Honestly, it allows users to share their reviews among themselves. The company will focus on the B2B  revenue model to enable other brands to use the driven platform and APIs in their product pages. The company aims to expand its network and reach around 1 million users across India in the next few years. The artificial intelligence will analyze the product’s ingredients and help users understand how their skin will react to the products. This technique will allow the users to find the products that might fit into their routines. The company plans to use this investment to solidify its position in the market. 

The co-founder of Honeslty, Vivek Madani, told ET that after the company proves its B2C user application, it will have enough proprietary data to offer APIs for e-commerce platforms and integrate them into their platforms. The startup plans to explore India and expand into the international market, including the UAE and the UK. This investment will help the firm build a strong marketing and engineering workforce in the next few months. The Better Capital mentioned that on platforms like Reddit, we can see how broken skin care is today, and consumers are looking for products that go well with their skin types.  

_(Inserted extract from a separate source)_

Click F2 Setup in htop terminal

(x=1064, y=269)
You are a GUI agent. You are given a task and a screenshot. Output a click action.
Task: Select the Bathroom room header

The company offers several skincare and beauty products, including toners, cleansers, moisturizing creams, and lotions. The skin care startup aims to help its customers achieve problem-free skin tones.  The company claims to use safe, nourishing natural ingredients in its products. The products offered by the firm are scientifically tested and expert-formulated. The brand also provides customized skincare routines for its customers according to their skin types. The investment will help the company strengthen its product services through its integrated services. 

Conclusion

Honeslty is an AI-powered startup that sells skincare and beauty products and secured Rs 3.2 crore in its seed funding round. Better Capital led the round, which also included QED Innovations and senior leaders from Polygon, CRED, and Flipkart. The company intends to use these fresh proceeds to scale up its operations, expand its network, launch its initial product, meet market demands, and enhance its platform for a better user experience.

The company offers online platforms, including websites allowing users to share product reviews. The company provides clinically tested skincare products based on different skin types. The categories offered by the company include cleanser, lotion, face serum, and moisturizer. The company faces competition from other skincare and beauty brands such as MamaEarth, Zulily, and Hello Bello.